Наверняка великий ум недостаточно проникся блестящим сумасшествием Погорельского, в которое Лебедев невольно поверил. И незаметно влюбился в идею электрофотографии. Как обычно происходит с безумными идеями.
– Галилею тоже не верили! Вот такие же инквизиторы, как вы, – заявил он, собирая снимки. – Вам бы только логикой душить и психологикой мучить… Ничего святого… Один голый цинизм… Иртемьев ваш пропавший объявился?
Ванзаров показал головой.
– Аполлон Григорьевич, позвольте задать странный вопрос?
Когда его друг говорит такое, уже не знаешь, к чему готовиться. Лебедев приготовился к худшему. И вытащил из нижней секции лабораторного стола склянку «Слезы жандарма». На всякий случай…
– Ну, сразите меня…
– Чего вы боитесь?
Вопрос оказался настолько неожиданным, насколько и простым.

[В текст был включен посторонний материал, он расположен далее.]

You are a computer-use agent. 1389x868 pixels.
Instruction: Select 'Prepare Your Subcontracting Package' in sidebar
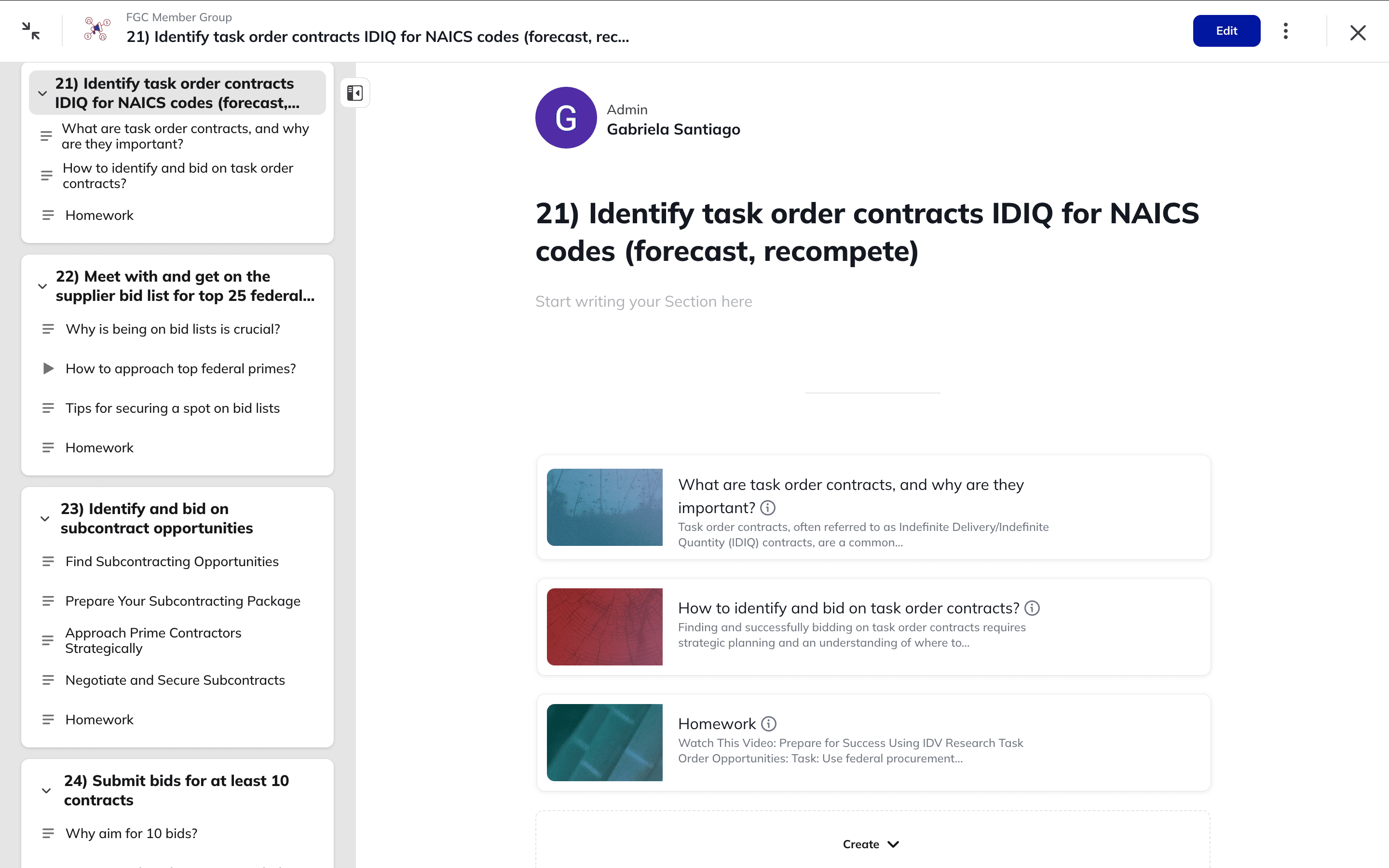pos(183,601)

– Боюсь дожить до старости, когда буду сидеть немощный, пускать слюни, а хорошенькая актриска станет кормить меня с ложечки кашкой… А вы чего боитесь, бесстрашный друг мой?
– Я боюсь ошибиться, – ответил Ванзаров. – И сломать чью-то жизнь…
Лебедев не заметил тени иронии или шалости. Друг его был непривычно серьезен.
– Полагаю, страх напрасный, – как можно мягче сказал он. – Это вам не грозит, да…
– В нынешнем деле я впервые боюсь ошибиться… Сильно ошибиться.
Аполлон Григорьевич прикинул: не пора ли разливать из склянки? И понял: время «Слезы жандарма» еще не пришло.
– Не узнаю вас, друг мой. Откуда робость? Уж не влюбились ли вы?
Сжав склянку, Ванзаров покрутил ее. Бесценную жидкость прорезал водоворот.
– Очевидное выглядит невероятным, а невероятное – очевидным, – сказал он, возвращая на место емкость.
– Не знаете, как пришить двух горничных с кухаркой к самоубийству Сверчкова? – спросил Лебедев, отодвигая склянку от греха подальше.
– Вот вам логическая цепочка. – Ванзаров открыл спичечный коробок и принялся выкладывать спички в ряд. – Серафима Иртемьева боялась сердечного приступа и умерла от него… Месье Калиосто боялся провала и провалился с треском… Сверчков боялся оружия и застрелился… Кухарка Лукерья боялась замерзнуть и легла спать на льду… Курочкин, который всегда боялся заснуть на посту, дремлет и ничего не видит… Нотариус Клокоцкий боится, только не признается…
– Каждый из нас чего-то боится в этом бренном мире, – изрек Лебедев и остался доволен собой.